Les survivants ont également raconté que plusieurs femmes éthiopiennes et au moins une Somalienne avaient été violées et abusées par les passeurs pendant la traversée depuis Bossasso, dans la région somalienne du Puntland. Toujours selon les rescapés, des agents faisant partie des forces de sécurité yéménites auraient confisqué leur argent, une fois arrivés à terre.
Les autorités estiment que 74 Ethiopiens et 26 Somaliens sont morts ou portés disparus. Un autre groupe de 57 Ethiopiens se serait rapidement dispersé une fois arrivé sur les côtes, craignant d'être détenu par les forces de sécurité.
Les 293 survivants qui restaient ont été emmenés au centre de réception de l'UNHCR de Mayfa'a, où on leur a prodigué des soins médicaux et l'assistance nécessaires.
Selon les chiffres de l'UNHCR, quelque 26 000 personnes ont fait la traversée périlleuse du Golfe d'Aden en 2006, et au moins 330 y ont perdu la vie ; près de 300 autres personnes seraient mortes ou portées disparues. Depuis le début de cette année, près de 4 400 personnes ont accosté sur le territoire yéménite et au moins 166 ont perdu la vie. Nombre de gens sont portés disparus. Deux bateaux supplémentaires avec à leur bord 330 Somaliens et Ethiopiens sont arrivés au Yémen samedi, mais il n'y aurait pas eu de victimes.
Cette dernière tragédie a eu lieu juste après la mission au Yémen d'Erika Feller, la Haut Commissaire assistante, et de Radhouane Nouicer, le directeur du bureau de l'UNHCR pour le Moyen-Orient et l'Afrique du Nord. Durant cette visite, les deux représentants de l'UNHCR et les autorités yéménites ont convenu de renforcer leur coopération pour soulager le sort des populations mixtes, composées de réfugiés et de migrants irréguliers arrivant au Yémen. L'UNHCR, qui gère un centre de réception et un camp de réfugiés au Yémen, va lancer un appel de fonds supplémentaire et demander une action de la communauté internationale pour aider le Yémen à gérer cette crise. Cela permettra à l'organisation de mettre en oeuvre davantage de projets pour améliorer les conditions de vie et l'autosuffisance des réfugiés au Yémen. L'UNHCR a proposé son soutien aux autorités yéménites pour gérer les flux migratoires mixtes de façon à s'assurer de la protection et de la recherche de solutions durables pour ceux qui en ont besoin, et à organiser le retour chez eux dans la sécurité de ceux qui n'en ont pas besoin.

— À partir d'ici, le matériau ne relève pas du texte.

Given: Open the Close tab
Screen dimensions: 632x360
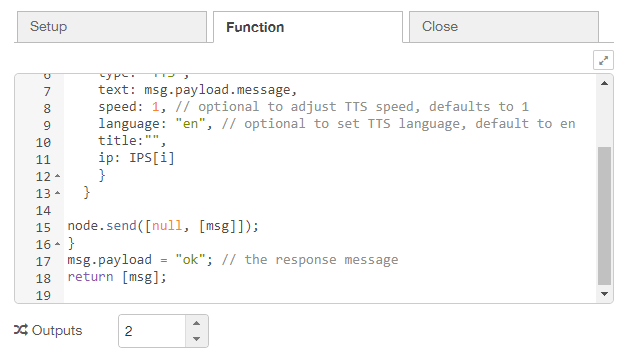Looking at the screenshot, I should click(503, 27).
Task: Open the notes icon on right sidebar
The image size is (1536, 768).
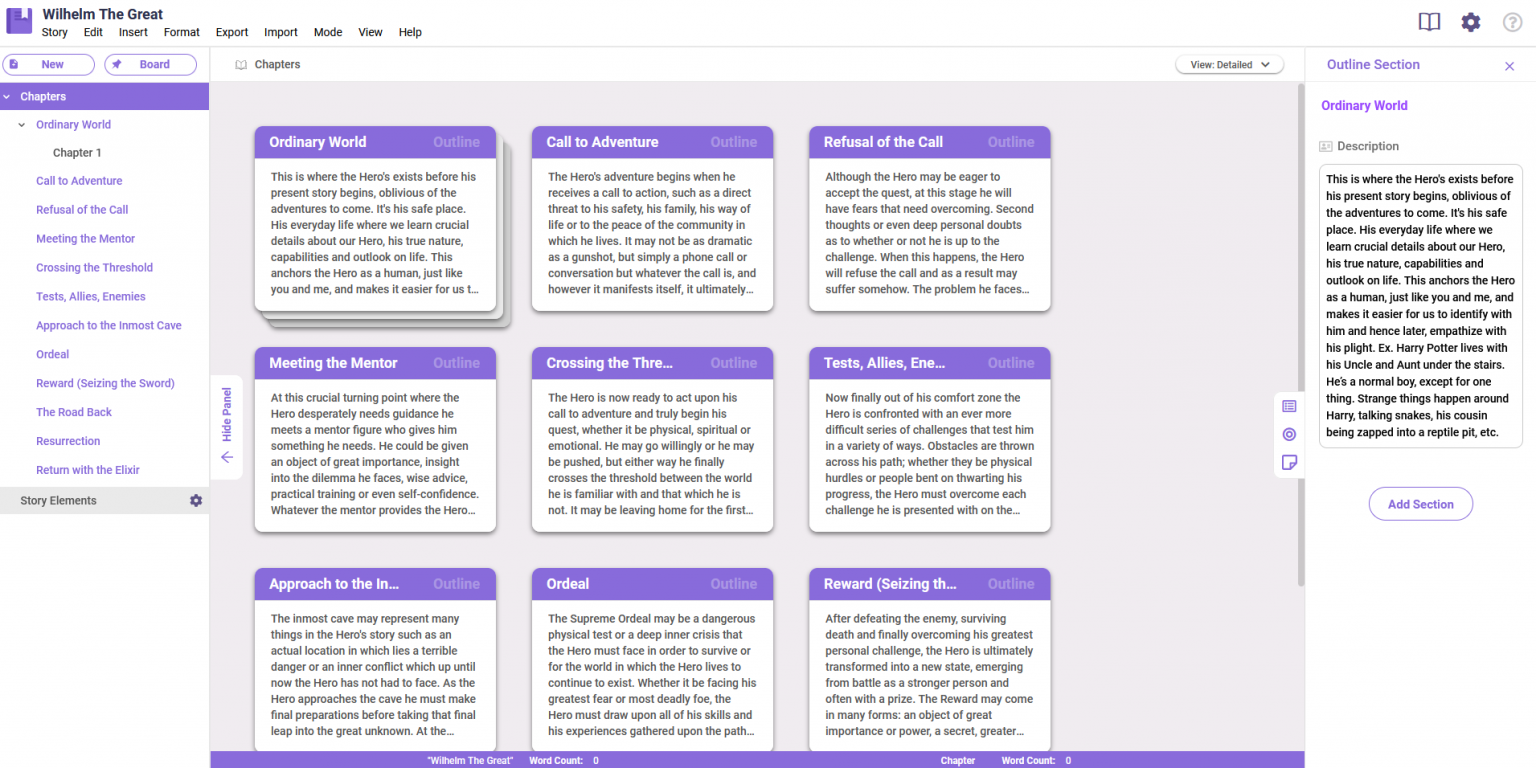Action: (1289, 462)
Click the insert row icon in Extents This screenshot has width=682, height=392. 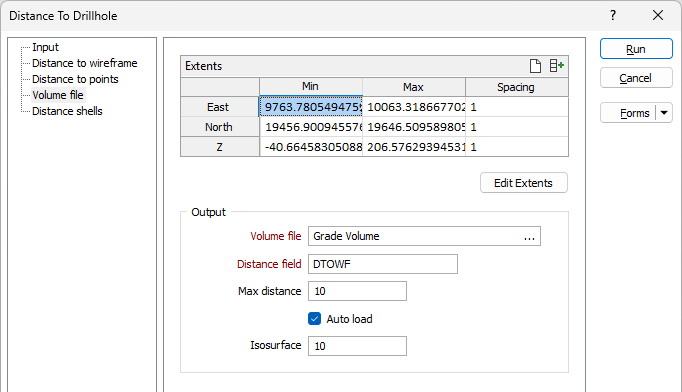pyautogui.click(x=557, y=66)
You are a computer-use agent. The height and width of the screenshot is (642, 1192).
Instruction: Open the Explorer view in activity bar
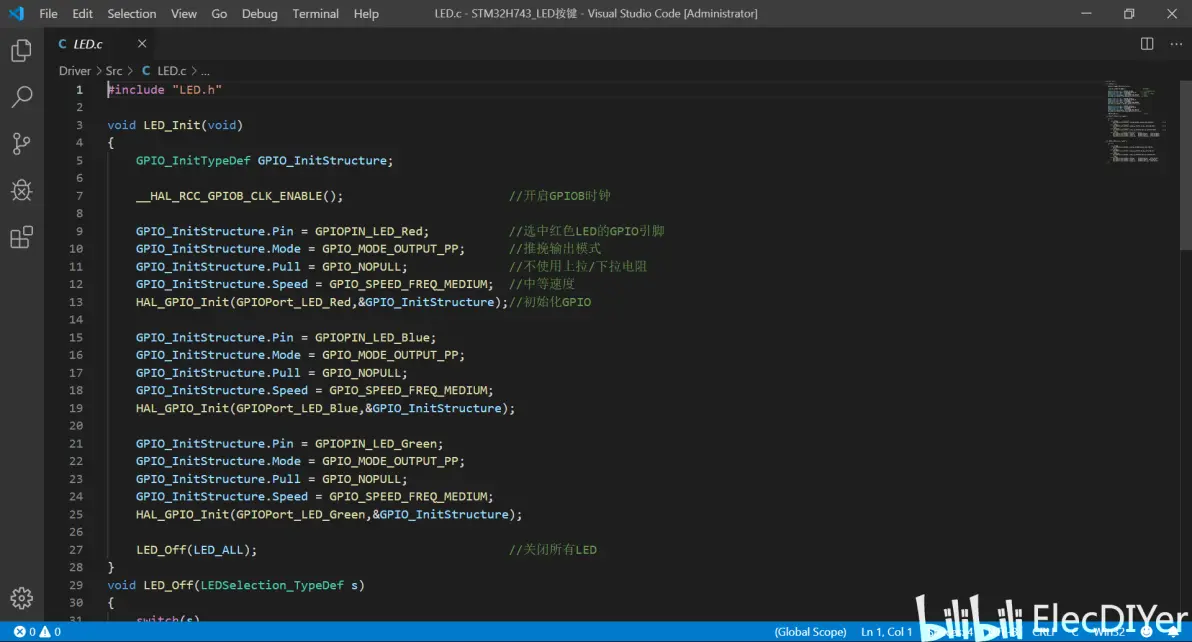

L'UNHCR et d'autres organisations travaillent aussi dans la région de la Corne de l'Afrique pour encourager les autorités à sévir contre la traite d'êtres humains et pour sensibiliser la population aux dangers de recourir à des passeurs pour traverser le Golfe d'Aden. Mais Erika Feller a indiqué que la communauté internationale devra être beaucoup plus impliquée pour améliorer les conditions dans les régions d'origine.
« Nous ferons tout notre possible pour répondre aux besoins humanitaires et de protection. Toutefois, nous craignons que tant que les causes de la pauvreté, de la persécution et du conflit ne seront pas traitées, des personnes désespérées qui n'ont plus rien à perdre continueront à risquer leur vie », a-t-elle indiqué.